The term "privileged structures" was first coined by Ben Evans DOI: 10.1021/jm00120a002 who recognised the potential of certain regularly occurring structural motifs as templates for derivatization to discovery novel ligands for binding to proteins. In this seminal paper they identified a benzodiazepine and substituted indole as key structures in their work to yield CCK antagonists.

Two very popular privileged structures are N-benzyl piperidine and N-benzyl piperazine. They offer a variety of different interactions (pi-stacking, hydrophobic, electrostatic) with a relatively well defined 3D structure.

A recent publication gives a very nice summary of their use in drug discovery DOI.

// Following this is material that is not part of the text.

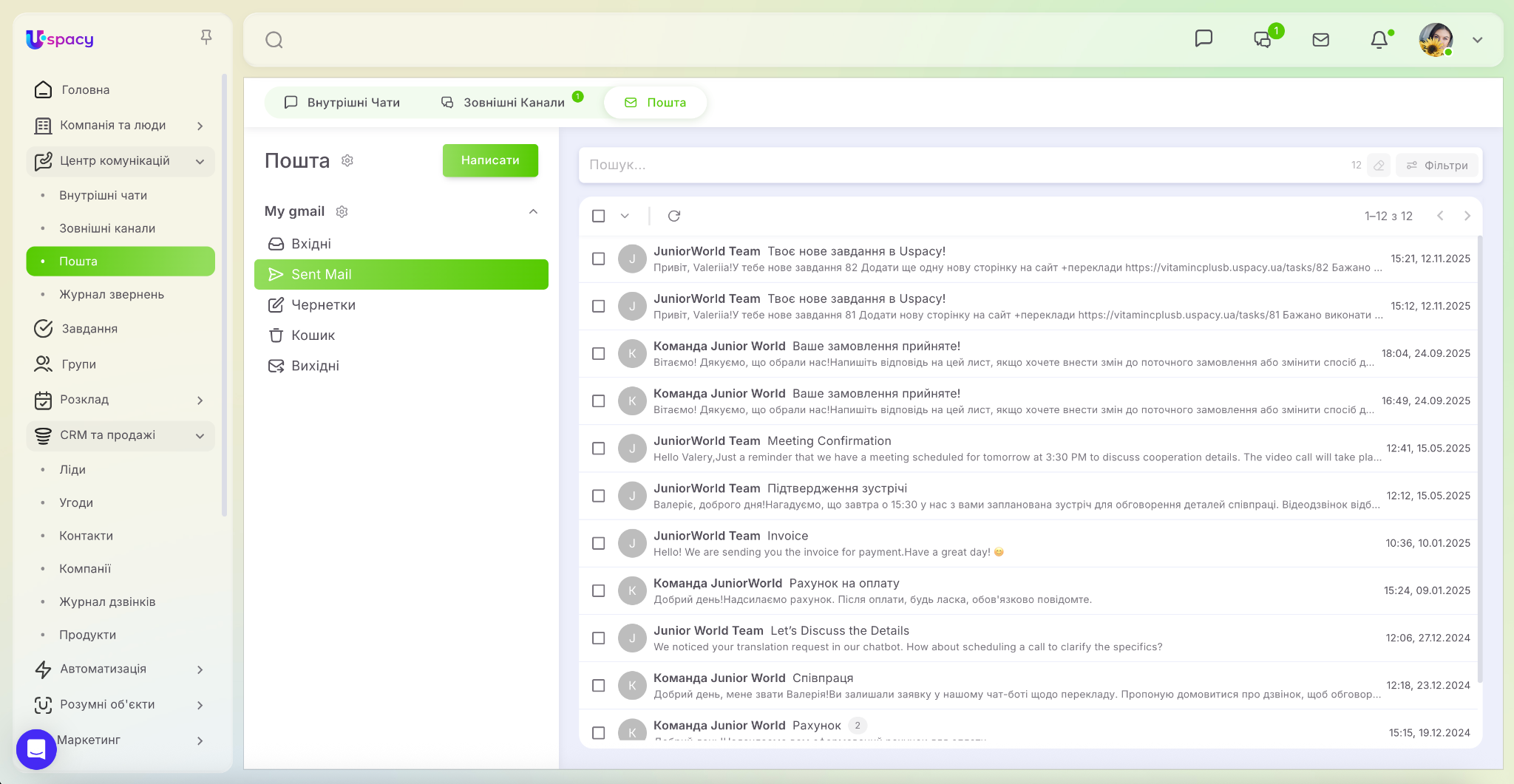Open the Фільтри filters button
The height and width of the screenshot is (784, 1514).
1437,166
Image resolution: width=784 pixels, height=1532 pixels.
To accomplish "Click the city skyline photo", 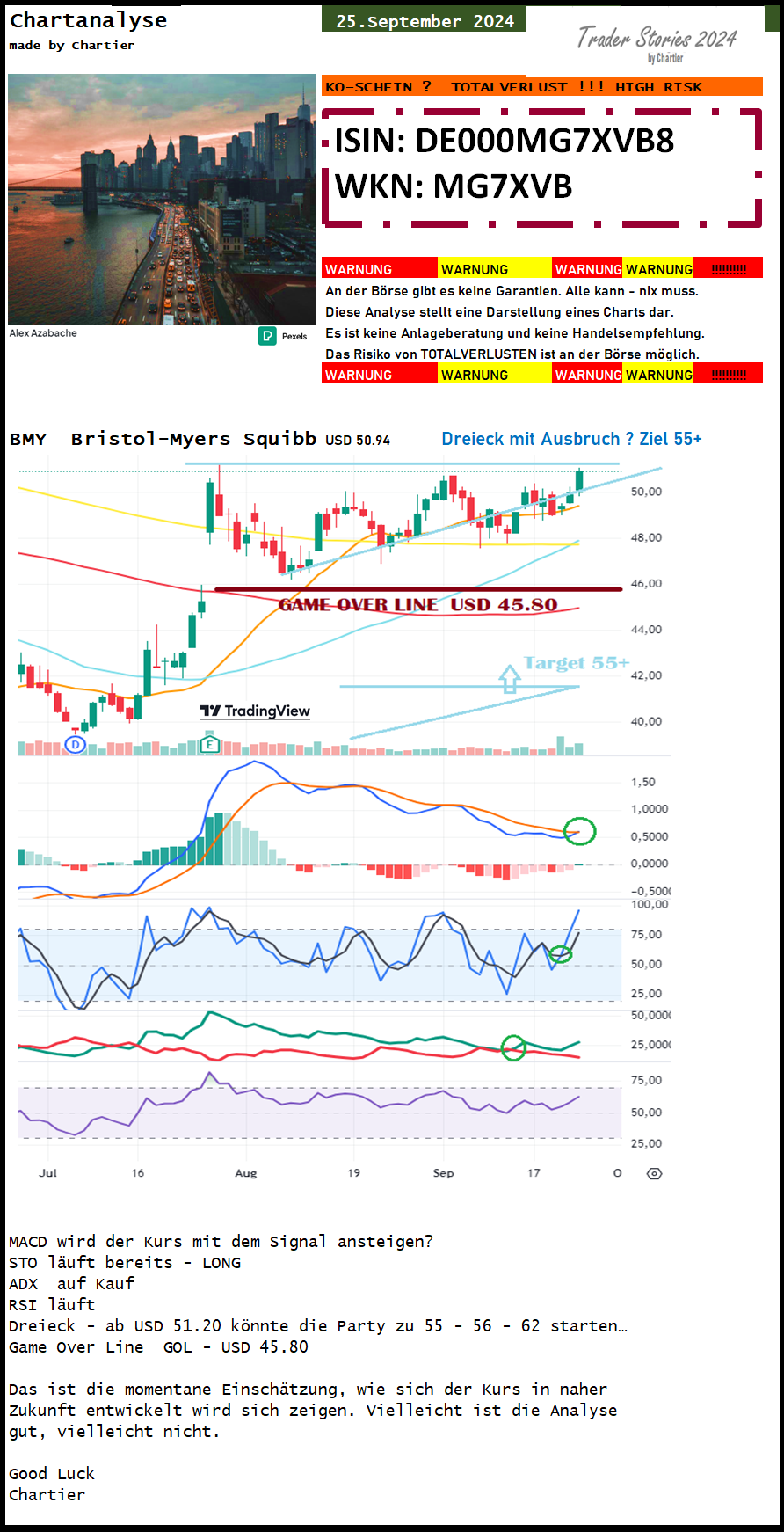I will click(x=162, y=199).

Abstract The N-benzyl piperidine (N-BP) structural motif is commonly employed in drug discovery due to its structural flexibility and three-dimensional nature. Medicinal chemists frequently utilize the N-BP motif as a versatile tool to fine-tune both efficacy and physicochemical properties in drug development. It provides crucial cation-π interactions with the target protein and also serves as a platform for optimizing stereochemical aspects of potency and toxicity. This motif is found in numerous approved drugs and clinical/preclinical candidates. This review focuses on the applications of the N-BP motif in drug discovery campaigns, emphasizing its role in imparting medicinally relevant properties. We provide an overview of approved drugs, the clinical and preclinical pipeline, and discuss its utility for specific therapeutic targets and indications, along with potential challenges.